轉https://zhidao.baidu.com/question/585191668.html
公司有一堆電腦,但可以歸爲兩大類:客戶機、服務器。所謂客戶機就是主動發起連接請求的機器,所謂服務器就是被動響應提供某些服務的機器。服務器又可以分僅供企業內網使用和爲外網提供服務兩種。
所以,如果把您的對外提供服務的服務器放到企業內網,一旦被攻陷入侵,黑客就可以利用這臺機器(肉機)做跳版,利用局域網的漏洞與共享等來攻克其他機器。

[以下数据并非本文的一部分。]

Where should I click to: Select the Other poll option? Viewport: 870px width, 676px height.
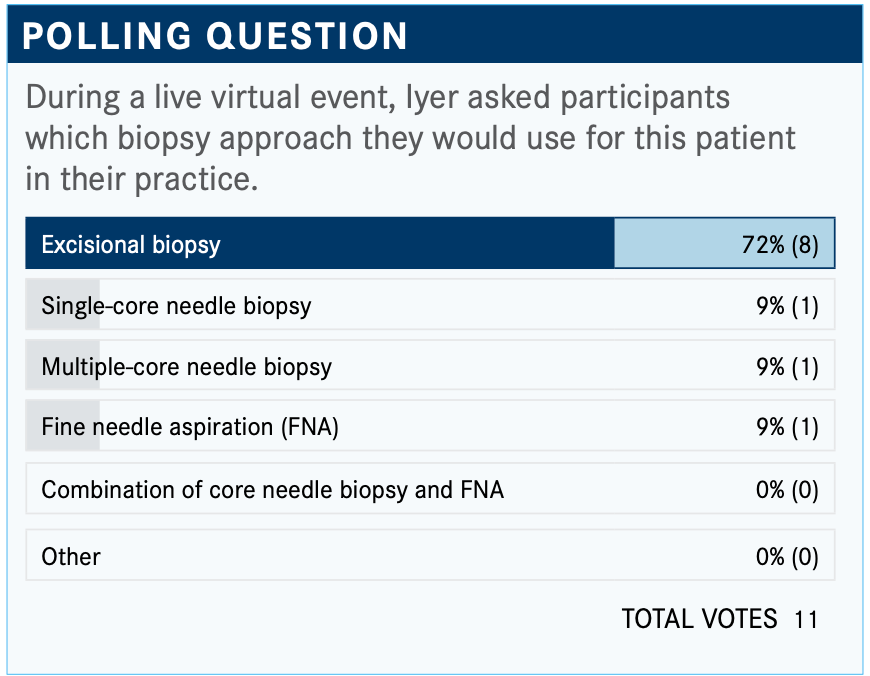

您只要按以下規則配置防火牆,就構造了一個DMZ區(您也可以叫love區):
1.內網可以訪問外網
內網的用戶顯然需要自由地訪問外網。在這一策略中,防火牆需要進行源地址轉換。
2.內網可以訪問DMZ
此策略是爲了方便內網用戶使用和管理DMZ中的服務器。
3.外網不能訪問內網
很顯然,內網中存放的是公司內部數據,這些數據不允許外網的用戶進行訪問。
4.外網可以訪問DMZ
DMZ中的服務器本身就是要給外界提供服務的,所以外網必須可以訪問DMZ。同時,外網訪問DMZ需要由防火牆完成對外地址到服務器實際地址的轉換。
5.DMZ不能訪問內網
很明顯,如果違背此策略,則當入侵者攻陷DMZ時,就可以進一步進攻到內網的重要數據。
6.DMZ不能訪問外網
此條策略也有例外,比如DMZ中放置郵件服務器時,就需要訪問外網,否則將不能正常工作。